Au cours de ces semaines, je vois toutes sortes de choses ici que je ne revivrai jamais. Un bébé de quelques jours nourri avec de l'eau par sa mère de 16 ans, des enfants orphelins atteints de VIH, des patients presque en phase terminale, travaillant chaque jour pour survivre, et j'en passe. Il est difficile de décrire ce que je ressens lorsque je relate ces histoires. On peut entendre des histoires, on peut essayer de partager des peines, mais on ne peut réellement comprendre qu'en vivant ces expériences sur le terrain… Je n'ai toujours pas compris comment on peut être victime d'une si grande souffrance, et de garder le courage de combattre. Je lève mon chapeau au peuple haïtien. Autant de violence, de mauvaises expériences, de souffrance, mais le peuple continue de se tenir droit, de sourire, d'être fier. Pas étonnant que chaque Haïtien va constamment vous répéter, et avec raison, que Haïti est le premier peuple noir à avoir déclaré l'indépendance, en 1804!

Preuve de joie

Le coeur à la fête au carnaval
Le coeur à la fête au carnaval

Preuve de joie en Haïti, les fêtes! Fête par-ci, bal par-là, il y a plusieurs programmes pour chaque soirée en Haïti. De plus, après quelques jours de travail, j'apprends que je suis en plein carnaval. Je vois tous ces gens sourire lorsque je leur demande ce qu'est le carnaval, et avec raison! Je l'ai ainsi découvert à mes dépens! Le carnaval en Haïti est quelque chose de sacré. Trois jours de festivités, où toute la diaspora haïtienne et tout le peuple haïtien se rassemble pour une seule raison : faire la fête et danser. Trois jours où toute violence est suspendue. Trois jours où des millions de personnes défilent dans les rues jour comme nuit, dansent et festoient comme jamais! Trois jours de paix, trois jours de fête. Il n'y a cependant pas beaucoup de Blancs dans un carnaval haïtien…

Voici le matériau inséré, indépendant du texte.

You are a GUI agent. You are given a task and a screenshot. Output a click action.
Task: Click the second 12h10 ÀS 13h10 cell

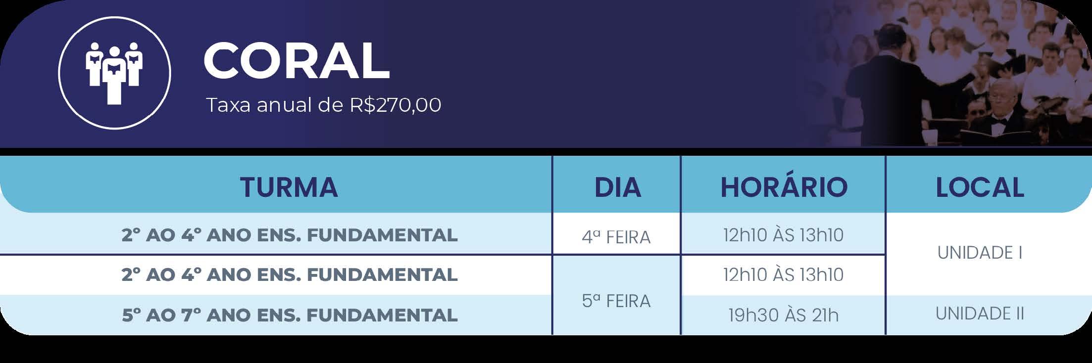click(x=783, y=274)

Ce ne sont pas des souvenirs que je ramène d'Haïti, mais plutôt une façon de voir les choses, une façon de voir ma vie, de traiter mon entourage. Le peuple haïtien a beaucoup à nous apprendre. Un peuple fier, un peuple courageux, un peuple acharné et combattant qui garde une joie de vivre unique en son genre.

Je voudrais remercier personnellement toute la famille Labrousse qui nous a permis de vivre cette expérience. M pa jam blié Ayiti chéri!